Sometimes we prescribe before we understand the diagnosis and then we are surprised when the reaction is not what we expected. As a consultant you often merely move on, as a business you count the cost and put it down to experience. We are all guilty.
The offline channels have been buzzing with new business model talk, how publishing should reposition itself and what digital pricing could look like. Its great fun to participate and great to hear others viewpoints but it’s always dangerous to take yourself too seriously and believe that you have invented the silver bullet.
Mike Shatzkin has tried to distil his thoughts and produced a excellent and recommended read,'This eBook thing is just going to get more complicated'. We may not agree with everything that Mike says but there is a lot of insightful thoughts on the market especially on the current omnivore positioning and potential wars between Apple, Google and Amazon.

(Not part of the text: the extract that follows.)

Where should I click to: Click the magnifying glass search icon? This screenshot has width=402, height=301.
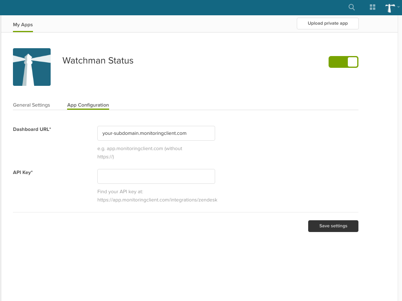coord(351,7)
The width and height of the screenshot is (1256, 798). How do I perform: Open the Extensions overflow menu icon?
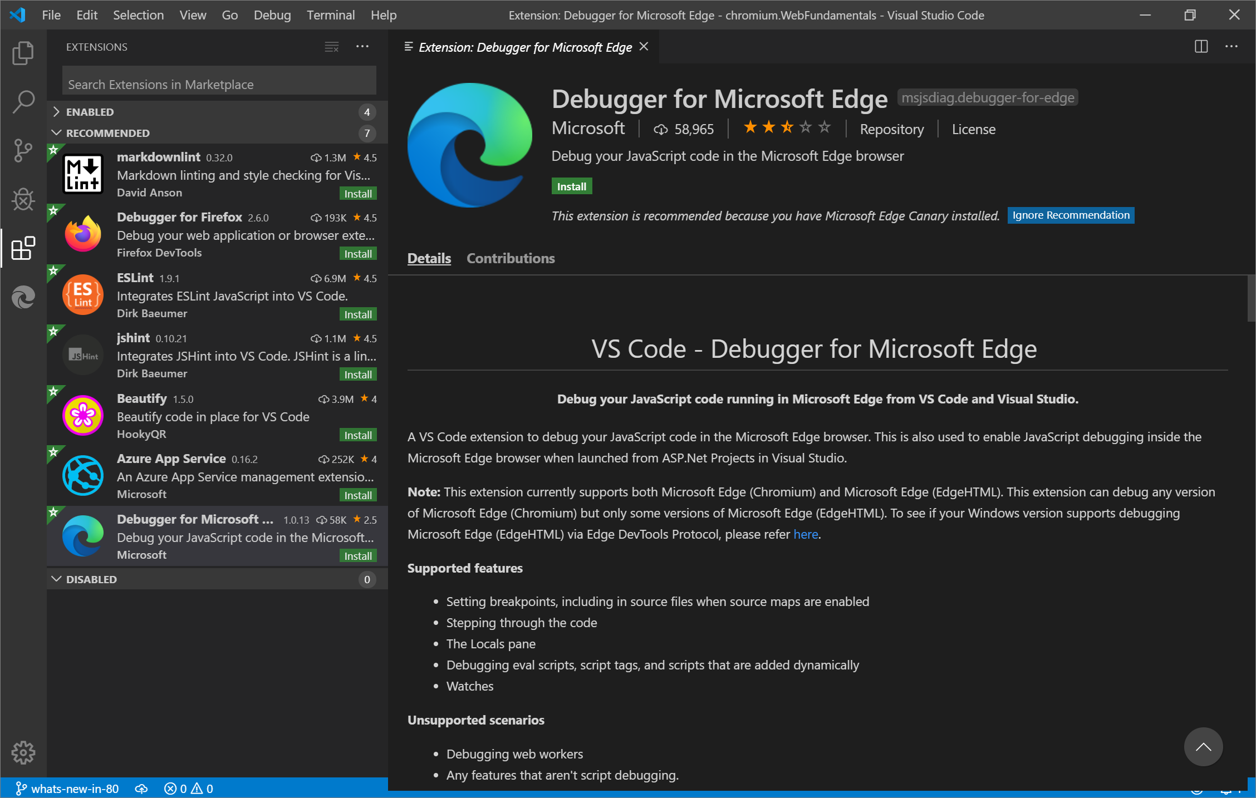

The one area that struck us and has nibbling away in our conscious, is that of digital content distribution versus ownership. The players we talk most about today; Google, Amazon, Apple, Fictionwise, Stanza, Adobe, Overdrive, Netlibrary, Questia, Ingram etc. do not create content they merely distribute, sell and licence it. Apart from the potential land grab of US orphan by Google, they don’t have exclusivity on the content yet. This itself posses many questions on just how many digital distributors are needed to change a light bulb and whether the proliferation of digital files and different technologies is wise?
We recently wrote our thoughts on the digital supply chain and have also written about the challenges that can exist when a reseller changes digital supplier or a distributor ceases having encrypted DRM licences. In a digital world there would appear little sense in building monolithic repositories to duplicate content. There again, there are no silver bullets.